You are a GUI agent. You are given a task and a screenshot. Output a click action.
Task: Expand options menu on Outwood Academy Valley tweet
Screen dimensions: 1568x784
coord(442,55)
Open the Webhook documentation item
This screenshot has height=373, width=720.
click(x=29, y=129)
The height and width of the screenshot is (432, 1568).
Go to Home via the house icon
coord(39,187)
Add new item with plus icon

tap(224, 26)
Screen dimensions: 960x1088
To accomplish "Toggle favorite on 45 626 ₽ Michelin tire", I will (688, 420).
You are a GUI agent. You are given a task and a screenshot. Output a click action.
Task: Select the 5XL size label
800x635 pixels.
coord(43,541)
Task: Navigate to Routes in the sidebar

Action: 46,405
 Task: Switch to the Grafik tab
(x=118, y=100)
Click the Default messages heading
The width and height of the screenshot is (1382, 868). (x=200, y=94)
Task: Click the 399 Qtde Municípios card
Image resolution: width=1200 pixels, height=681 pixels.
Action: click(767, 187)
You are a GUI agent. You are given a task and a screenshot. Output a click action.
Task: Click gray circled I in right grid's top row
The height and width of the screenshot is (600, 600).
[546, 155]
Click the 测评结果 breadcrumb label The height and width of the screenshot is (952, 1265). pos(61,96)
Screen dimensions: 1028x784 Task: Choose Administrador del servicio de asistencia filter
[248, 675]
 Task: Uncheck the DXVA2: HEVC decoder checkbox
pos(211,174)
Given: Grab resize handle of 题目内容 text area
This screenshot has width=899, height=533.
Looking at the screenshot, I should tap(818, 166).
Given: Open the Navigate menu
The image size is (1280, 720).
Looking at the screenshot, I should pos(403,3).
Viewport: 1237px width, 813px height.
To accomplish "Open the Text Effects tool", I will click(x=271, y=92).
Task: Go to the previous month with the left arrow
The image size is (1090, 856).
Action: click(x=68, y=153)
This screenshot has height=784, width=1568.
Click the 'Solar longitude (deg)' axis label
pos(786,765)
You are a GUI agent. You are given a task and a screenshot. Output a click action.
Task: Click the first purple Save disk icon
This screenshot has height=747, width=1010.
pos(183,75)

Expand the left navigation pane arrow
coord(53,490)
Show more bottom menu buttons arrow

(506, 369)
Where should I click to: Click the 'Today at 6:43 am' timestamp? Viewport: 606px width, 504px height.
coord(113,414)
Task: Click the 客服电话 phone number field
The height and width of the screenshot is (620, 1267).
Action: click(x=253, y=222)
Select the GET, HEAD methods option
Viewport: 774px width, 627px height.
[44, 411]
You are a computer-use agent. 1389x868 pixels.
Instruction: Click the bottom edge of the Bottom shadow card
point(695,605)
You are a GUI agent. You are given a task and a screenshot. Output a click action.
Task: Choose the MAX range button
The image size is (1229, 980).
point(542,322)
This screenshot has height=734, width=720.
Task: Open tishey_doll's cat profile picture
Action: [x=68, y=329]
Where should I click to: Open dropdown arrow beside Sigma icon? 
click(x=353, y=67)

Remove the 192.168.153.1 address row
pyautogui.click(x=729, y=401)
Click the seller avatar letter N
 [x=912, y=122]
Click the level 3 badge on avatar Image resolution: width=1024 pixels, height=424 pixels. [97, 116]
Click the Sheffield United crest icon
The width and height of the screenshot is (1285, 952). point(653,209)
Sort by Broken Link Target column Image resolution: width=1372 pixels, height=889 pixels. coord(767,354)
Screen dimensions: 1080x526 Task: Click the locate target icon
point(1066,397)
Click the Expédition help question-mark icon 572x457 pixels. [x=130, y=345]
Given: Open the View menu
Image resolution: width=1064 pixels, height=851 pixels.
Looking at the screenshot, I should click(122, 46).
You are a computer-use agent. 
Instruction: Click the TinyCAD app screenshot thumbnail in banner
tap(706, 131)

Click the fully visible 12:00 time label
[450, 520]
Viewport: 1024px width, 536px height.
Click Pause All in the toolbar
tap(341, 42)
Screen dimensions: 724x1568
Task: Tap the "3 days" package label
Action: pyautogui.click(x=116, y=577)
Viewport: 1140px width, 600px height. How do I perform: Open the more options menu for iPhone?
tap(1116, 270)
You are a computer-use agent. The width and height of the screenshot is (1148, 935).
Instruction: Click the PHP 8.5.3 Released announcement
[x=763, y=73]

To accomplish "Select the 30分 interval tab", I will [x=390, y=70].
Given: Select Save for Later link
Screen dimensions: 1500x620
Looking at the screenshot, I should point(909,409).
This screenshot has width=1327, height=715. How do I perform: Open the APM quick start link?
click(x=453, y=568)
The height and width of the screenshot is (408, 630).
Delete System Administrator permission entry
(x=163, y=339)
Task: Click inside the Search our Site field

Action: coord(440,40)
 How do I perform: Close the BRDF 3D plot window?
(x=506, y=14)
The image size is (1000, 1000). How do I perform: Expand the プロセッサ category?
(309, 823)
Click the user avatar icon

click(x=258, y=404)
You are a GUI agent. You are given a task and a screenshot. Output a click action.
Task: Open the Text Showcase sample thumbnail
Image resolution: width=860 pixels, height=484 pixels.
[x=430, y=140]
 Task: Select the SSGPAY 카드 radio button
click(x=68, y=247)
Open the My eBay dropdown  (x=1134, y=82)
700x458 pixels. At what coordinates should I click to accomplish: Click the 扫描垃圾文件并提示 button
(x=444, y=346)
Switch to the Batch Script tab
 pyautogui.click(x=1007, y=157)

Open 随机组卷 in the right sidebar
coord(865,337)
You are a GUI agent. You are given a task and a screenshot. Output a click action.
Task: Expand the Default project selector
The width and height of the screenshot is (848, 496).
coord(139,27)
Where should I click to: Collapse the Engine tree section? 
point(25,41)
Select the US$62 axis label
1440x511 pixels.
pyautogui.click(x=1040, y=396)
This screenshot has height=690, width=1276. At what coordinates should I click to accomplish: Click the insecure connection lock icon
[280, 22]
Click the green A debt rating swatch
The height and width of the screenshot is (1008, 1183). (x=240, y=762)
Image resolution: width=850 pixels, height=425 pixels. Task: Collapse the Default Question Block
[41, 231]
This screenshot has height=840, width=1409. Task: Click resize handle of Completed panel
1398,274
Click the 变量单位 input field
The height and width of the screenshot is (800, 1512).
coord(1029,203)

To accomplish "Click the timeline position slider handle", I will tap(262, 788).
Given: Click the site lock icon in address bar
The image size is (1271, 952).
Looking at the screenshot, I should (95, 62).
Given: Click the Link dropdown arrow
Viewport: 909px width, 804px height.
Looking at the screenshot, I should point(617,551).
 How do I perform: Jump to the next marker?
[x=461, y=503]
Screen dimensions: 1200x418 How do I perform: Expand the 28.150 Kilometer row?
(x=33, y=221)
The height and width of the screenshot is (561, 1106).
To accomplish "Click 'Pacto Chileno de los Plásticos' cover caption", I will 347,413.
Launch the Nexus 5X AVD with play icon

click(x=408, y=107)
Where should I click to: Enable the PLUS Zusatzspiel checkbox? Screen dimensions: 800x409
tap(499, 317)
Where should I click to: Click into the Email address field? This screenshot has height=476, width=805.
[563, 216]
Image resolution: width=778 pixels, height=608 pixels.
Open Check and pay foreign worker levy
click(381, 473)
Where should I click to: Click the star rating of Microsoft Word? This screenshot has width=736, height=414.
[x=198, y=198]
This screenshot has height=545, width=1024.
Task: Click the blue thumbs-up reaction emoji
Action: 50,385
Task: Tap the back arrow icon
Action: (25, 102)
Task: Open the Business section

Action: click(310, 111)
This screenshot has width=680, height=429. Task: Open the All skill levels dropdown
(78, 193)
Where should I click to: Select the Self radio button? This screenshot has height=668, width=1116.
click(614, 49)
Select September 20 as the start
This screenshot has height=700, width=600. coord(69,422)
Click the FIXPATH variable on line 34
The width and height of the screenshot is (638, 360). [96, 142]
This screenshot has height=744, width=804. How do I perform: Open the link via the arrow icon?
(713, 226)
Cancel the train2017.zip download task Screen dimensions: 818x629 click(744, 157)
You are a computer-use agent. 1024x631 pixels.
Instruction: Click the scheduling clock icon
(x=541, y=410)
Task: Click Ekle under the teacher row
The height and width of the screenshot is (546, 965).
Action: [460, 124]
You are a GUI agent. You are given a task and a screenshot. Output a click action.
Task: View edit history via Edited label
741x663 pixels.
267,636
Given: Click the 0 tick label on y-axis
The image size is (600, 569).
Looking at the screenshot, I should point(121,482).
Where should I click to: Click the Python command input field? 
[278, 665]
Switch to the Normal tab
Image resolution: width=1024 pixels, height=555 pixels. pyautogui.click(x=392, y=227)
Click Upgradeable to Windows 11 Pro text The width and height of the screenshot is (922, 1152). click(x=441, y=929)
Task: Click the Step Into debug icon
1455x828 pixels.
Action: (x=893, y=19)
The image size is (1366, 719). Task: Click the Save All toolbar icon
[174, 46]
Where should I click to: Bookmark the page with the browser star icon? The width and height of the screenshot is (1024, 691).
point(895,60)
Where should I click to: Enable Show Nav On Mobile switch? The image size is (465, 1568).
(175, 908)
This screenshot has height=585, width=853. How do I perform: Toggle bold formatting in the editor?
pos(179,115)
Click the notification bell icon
#####
**ACTION ITEM**
Collect every line with the string "computer" from the records, and copy each.

**ANSWER FOR THE TASK**
You are a computer-use agent. 1389x868 pixels.
You are a computer-use agent. 
You are a computer-use agent. The width and height of the screenshot is (1148, 935).
You are a computer-use agent. 1024x631 pixels.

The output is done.